Article 23

(1) Everyone has the right to work, to free choice of employment, to just and favourable conditions of work and to protection against unemployment. (2) Everyone, without any discrimination, has the right to equal pay for equal work. (3) Everyone who works has the right to just and favourable remuneration ensuring for himself and his family an existence worthy of human dignity, and supplemented, if necessary, by other means of social protection. (4) Everyone has the right to form and to join trade unions for the protection of his interests.

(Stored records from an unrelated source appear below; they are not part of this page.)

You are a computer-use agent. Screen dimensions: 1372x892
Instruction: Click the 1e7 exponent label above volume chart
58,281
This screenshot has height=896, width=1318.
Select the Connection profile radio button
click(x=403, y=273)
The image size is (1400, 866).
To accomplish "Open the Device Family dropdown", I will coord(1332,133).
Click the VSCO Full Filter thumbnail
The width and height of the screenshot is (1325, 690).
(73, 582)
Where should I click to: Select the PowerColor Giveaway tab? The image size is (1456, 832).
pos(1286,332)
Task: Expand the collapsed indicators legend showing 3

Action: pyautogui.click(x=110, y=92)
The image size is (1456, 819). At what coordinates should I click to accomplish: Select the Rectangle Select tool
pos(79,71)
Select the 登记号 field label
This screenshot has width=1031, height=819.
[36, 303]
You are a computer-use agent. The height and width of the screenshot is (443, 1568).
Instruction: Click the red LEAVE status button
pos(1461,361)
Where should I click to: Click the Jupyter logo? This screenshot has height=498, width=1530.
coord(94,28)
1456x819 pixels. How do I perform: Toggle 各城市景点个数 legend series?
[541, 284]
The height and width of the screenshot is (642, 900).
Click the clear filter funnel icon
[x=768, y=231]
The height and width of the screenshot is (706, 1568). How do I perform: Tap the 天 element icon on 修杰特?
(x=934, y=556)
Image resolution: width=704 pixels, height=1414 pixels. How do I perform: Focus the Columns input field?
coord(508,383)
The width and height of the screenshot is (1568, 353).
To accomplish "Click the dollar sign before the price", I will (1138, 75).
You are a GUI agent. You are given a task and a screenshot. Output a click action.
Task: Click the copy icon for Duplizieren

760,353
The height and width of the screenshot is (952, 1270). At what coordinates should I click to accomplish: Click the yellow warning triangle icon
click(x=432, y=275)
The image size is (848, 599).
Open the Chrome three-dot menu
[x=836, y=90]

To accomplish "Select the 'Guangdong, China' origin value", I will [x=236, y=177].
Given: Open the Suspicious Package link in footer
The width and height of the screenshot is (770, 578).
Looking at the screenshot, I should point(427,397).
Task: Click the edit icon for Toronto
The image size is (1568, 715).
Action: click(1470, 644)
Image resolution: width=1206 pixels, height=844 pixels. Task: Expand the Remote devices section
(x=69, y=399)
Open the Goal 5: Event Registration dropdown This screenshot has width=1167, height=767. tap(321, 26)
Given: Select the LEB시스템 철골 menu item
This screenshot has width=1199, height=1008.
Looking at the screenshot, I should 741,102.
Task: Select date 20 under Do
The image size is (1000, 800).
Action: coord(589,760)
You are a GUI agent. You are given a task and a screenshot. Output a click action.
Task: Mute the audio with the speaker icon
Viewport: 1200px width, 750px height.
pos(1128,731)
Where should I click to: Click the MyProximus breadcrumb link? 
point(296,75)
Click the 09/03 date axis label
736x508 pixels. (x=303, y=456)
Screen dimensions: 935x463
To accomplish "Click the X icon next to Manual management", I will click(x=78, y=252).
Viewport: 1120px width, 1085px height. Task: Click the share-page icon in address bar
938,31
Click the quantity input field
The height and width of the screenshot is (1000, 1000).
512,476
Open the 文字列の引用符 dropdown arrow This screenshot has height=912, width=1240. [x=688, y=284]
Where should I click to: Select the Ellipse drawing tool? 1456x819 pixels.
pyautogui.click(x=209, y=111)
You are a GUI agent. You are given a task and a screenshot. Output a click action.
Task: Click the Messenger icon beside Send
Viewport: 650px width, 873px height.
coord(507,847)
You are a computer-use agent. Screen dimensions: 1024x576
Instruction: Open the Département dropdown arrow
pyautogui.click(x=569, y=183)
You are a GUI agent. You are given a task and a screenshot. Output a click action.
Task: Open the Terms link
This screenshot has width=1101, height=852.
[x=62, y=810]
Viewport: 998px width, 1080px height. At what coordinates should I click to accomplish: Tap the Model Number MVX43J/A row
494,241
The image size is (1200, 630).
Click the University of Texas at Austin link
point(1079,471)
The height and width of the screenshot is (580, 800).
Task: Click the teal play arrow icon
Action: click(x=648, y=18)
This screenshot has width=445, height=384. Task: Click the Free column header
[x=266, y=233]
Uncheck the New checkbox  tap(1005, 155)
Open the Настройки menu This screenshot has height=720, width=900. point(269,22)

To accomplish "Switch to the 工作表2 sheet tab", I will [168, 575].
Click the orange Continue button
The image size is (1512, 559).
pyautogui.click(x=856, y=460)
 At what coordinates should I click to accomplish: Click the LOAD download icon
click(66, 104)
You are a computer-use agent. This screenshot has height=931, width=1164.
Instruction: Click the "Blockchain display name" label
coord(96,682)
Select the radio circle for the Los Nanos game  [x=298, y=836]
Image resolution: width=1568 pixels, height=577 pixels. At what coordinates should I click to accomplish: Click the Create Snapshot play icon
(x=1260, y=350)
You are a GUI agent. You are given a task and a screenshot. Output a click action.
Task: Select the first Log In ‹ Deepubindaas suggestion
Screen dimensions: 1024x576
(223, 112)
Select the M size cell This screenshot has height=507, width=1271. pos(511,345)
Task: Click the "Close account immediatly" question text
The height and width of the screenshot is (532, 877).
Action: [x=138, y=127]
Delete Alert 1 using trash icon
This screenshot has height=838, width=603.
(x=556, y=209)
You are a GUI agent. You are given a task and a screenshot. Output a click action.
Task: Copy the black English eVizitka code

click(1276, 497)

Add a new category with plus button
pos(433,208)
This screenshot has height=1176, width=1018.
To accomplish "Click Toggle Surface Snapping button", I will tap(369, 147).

Article 23 is full of so much good intention and I agree with it with all my heart and mind. It does, however, unfortunately bring to light so many of the glaring flaws in the very basis of our own economic system. Laissez-faire capitalism cares nothing of whether or not you need work. It cares only about the profits of the business person. Get as much for as little as you can, end of discussion. In that light employers will employ as few people for as small a wage as they can get away with.

This is, of course, an over simplification. A wise employer, especially the larger ones, will realize that without a well paid populace there is no one to buy their goods and services. Wise employers, especially the larger ones, are hard to come by (as I sit in Starbucks writing this, however, I realize there is at least one.) Companies like Wal-Mart pay their employees so poorly that they are forced to go on food stamps and compound that cruelty by supporting politicians that want to force austerity on us, at least when it involves the welfare state.

The simple fact of the matter is capitalism, at least the unrestrained kind, cannot provide us with full employment, at least not at a living wage. That is why we need public services, not just to provide for those that have no job, but to create jobs themselves. If we want to keep the wheels of economy turning, something that many fiscal conservatives say is their primary goal, then we have to make sure people have money in their hands, either through welfare or work.

We want to work, most of us, and not just to earn a living wage. Productivity makes us feel better about ourselves. Would I rather be making money with my words? Certainly, but it feels good just to be in a kitchen getting something done and being able to say that I put in an honest day’s effort for an honest day’s pay. Everyone needs this, and needs to know that both parts of that last statement are true.